Aos 68 anos, o cantor e compositor Djavan não tem apego ao passado. O músico não se preocupa em criar grandes sucessos, mas em cantar o que está por vir. Com esse frescor é que ele apresenta, amanhã, o show “Vidas Pra Contar”, em Belo Horizonte.

Otimista e com foco no futuro, o trabalho traz canções que falam de seu tempo, como a provocativa “Enguiçado”, que de forma sutil aborda a ebulição política que o país atravessa, mas com uma melodia alegre. “Isso (a melodia) foi proposital. Quis criar algo que não fosse panfletário. Vejo essa situação do Brasil como inevitável e maravilhosa. Estamos vislumbrando um futuro melhor, mas para isso temos que purgar todas as mazelas. Acho que daqui a 15 anos estaremos melhor”, acredita.

Autobiográfico
As canções do show também falam de amor, relações humanas, algumas com um tom autobiográfico. “Todas as canções têm informações da vida do artista, e de coisas que ele vê. Mas nesse disco quis falar de coisas minhas mais abertamente, como a relação com minha mãe. Falo do nordeste, do povo, da fé e desse lugar que me formou. Tem de tudo no show”, enumera o artista nascido em Alagoas, e que imprimiu a própria história em canções como “Dona do Horizonte” (em homenagem à mãe) e “Vida Nordestina”.

Para os saudosistas, uma boa notícia: o compositor vai cantar clássicos como “Oceano”, “Outono”, “Boa Noite” e “Eu te Devoro”. Aliás, a popularidade das canções, frente à complexidade harmônica que as músicas apresentam – e que levam jazzistas do mundo todo a procurar o músico brasileiro – é uma equação que o próprio Djavan tenta decifrar. 

“Isso é algo inexplicável.

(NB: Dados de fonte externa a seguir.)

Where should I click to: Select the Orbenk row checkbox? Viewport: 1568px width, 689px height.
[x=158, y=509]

Me tornei um artista popular sem ser um músico popular. A minha obra é bem diversificada, e talvez seja isso que atraia um público também diverso”, analisa.

Para ele, o artista tem que ter uma receptividade capaz de motivá-lo. “Meu público aumenta e é cada vez mais plural. Na internet, eles (os fãs) dizem o que sentem e isso é o que me move”, comemora Djavan, que coleciona fãs até com menos de dez anos. “Recebo no camarim pais levando os filhos de 7, de 9 anos. Crianças que assistiram ao show e pediram para me conhecer”. 

Novos Projetos
A turnê que traz para a capital mineira está na reta final, mas Djavan não para e já está trabalhando em um novo projeto. Sem adiantar muita coisa, o músico diz que entra no estúdio em setembro e outubro para lançar algo no próximo ano. Por enquanto, o artista tem somente ideia das canções que vai gravar. “Gosto de fazer igual a pão quente. Na hora. Se fizer a música e não gravar dentro de uns seis meses, ela perde o feeling para mim”, revela.

Sobre emendar um projeto no outro, ele é pontual. “A gente não pode deixar que o tempo escorra”.Aos que comparecerem ao show, o músico promete uma noite agradável e “pra cima” para saborear os encontros da vida. 

Serviço: Show “Vidas Pra Contar”, de Djavan – No BH Hall (av. Nossa Senhora do Carmo, 230, São Pedro), amanhã, às 22h. Arquibancada/3º lote: R$ 140 e R$ 70 (meia). Os ingressos individuais para mesas custam entre R$ 80 (meia setor 4) e R$ 260 (inteira setor 1).